A Publication of The Hedley Company | Week Ending May 10, 2026 | Vol. 1, No. 19
KEY SIGNALS | WEEK ENDING MAY 10, 2026
SECTION 1 | ELECTRICITY DEMAND & CONSUMPTION
The affordability alarm is ringing louder. The national average residential electricity rate hit 18.05 cents per kilowatt-hour in May 2026 — a 21 percent increase from 14.92 cents just four years ago. The 5.4 percent year-over-year jump in 2026 reversed a two-year slowdown and reflects the convergence of three forces: higher natural gas prices, grid modernization and weather-hardening capital costs being passed to ratepayers, and the first wave of data center infrastructure costs clearing utility rate cases. The demand picture has shifted from a planning problem to an operational reality. PJM’s load forecast for 2027-28 is already 5,250 MW higher than the prior year, driven almost entirely by data centers.
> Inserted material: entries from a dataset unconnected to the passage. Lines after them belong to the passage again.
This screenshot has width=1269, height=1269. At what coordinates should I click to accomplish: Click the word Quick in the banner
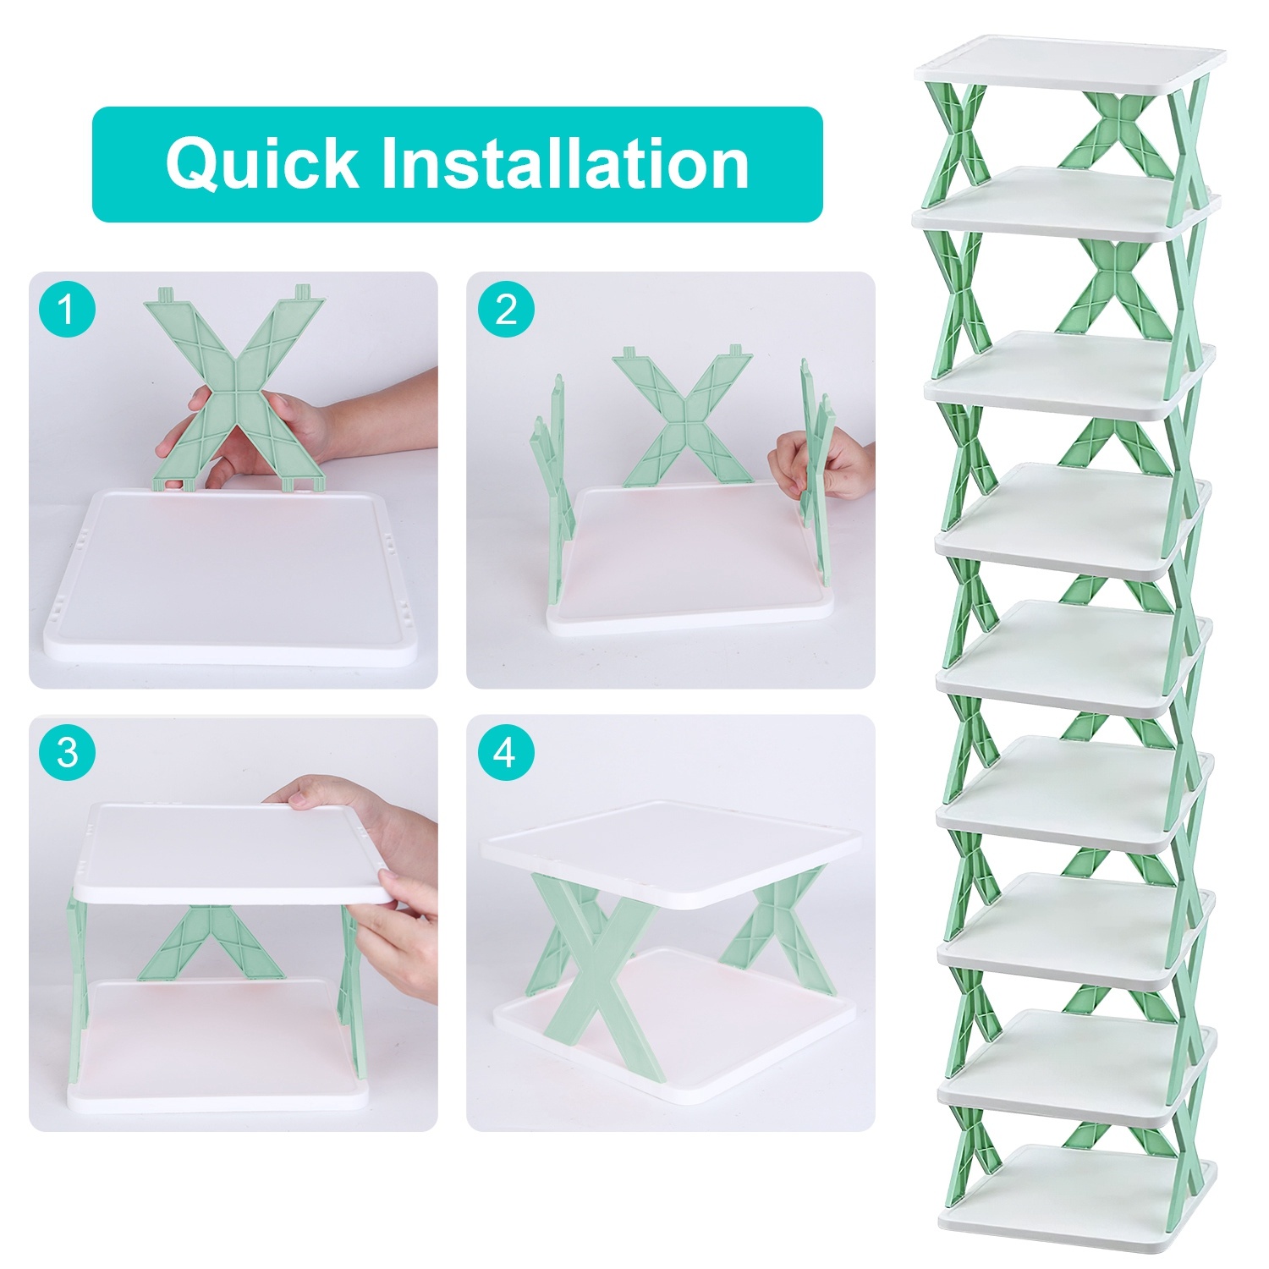point(262,163)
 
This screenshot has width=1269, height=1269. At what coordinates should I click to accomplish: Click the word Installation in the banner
point(565,163)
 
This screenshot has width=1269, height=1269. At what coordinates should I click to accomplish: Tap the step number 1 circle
point(67,310)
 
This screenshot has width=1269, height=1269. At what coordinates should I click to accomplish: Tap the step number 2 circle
point(506,310)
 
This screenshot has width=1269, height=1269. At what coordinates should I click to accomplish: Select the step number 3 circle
point(67,752)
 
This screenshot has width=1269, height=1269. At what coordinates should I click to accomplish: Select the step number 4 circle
point(506,752)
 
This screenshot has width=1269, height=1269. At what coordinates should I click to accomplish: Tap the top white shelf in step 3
point(228,850)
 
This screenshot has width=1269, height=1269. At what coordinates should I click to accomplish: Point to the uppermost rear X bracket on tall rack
point(1117,127)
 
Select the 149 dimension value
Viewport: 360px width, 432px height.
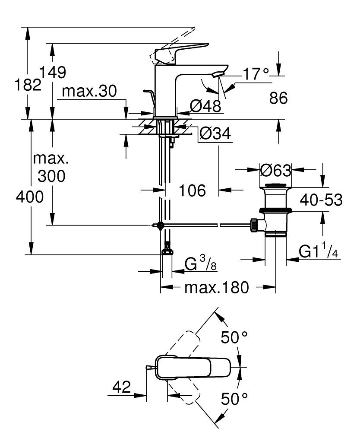click(x=53, y=72)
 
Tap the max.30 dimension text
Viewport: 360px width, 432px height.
click(x=89, y=92)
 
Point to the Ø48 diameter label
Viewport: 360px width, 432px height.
click(x=205, y=105)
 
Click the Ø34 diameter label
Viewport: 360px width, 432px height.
click(x=215, y=134)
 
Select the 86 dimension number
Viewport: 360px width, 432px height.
click(x=278, y=98)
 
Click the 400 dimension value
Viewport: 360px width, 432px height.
click(x=29, y=197)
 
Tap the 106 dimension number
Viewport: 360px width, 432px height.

MISO is projecting 2-3 GW of new peak demand for its 2026-27 delivery year. ERCOT saw its large-load queue nearly quadruple in a single year. The grid is moving faster than the planners’ models can track.
Sources: EIA April 2026 Short-Term Energy Outlook (April 7, 2026); Electric Choice, “Electricity Rates by State May 2026” (current data); NERC LTRA 2025 (January 29, 2026); PJM 2027/28 BRA results (December 17, 2025); MISO 2026/27 PRA results (April 28-30, 2026); Deloitte 2026 Power and Utilities Industry Outlook.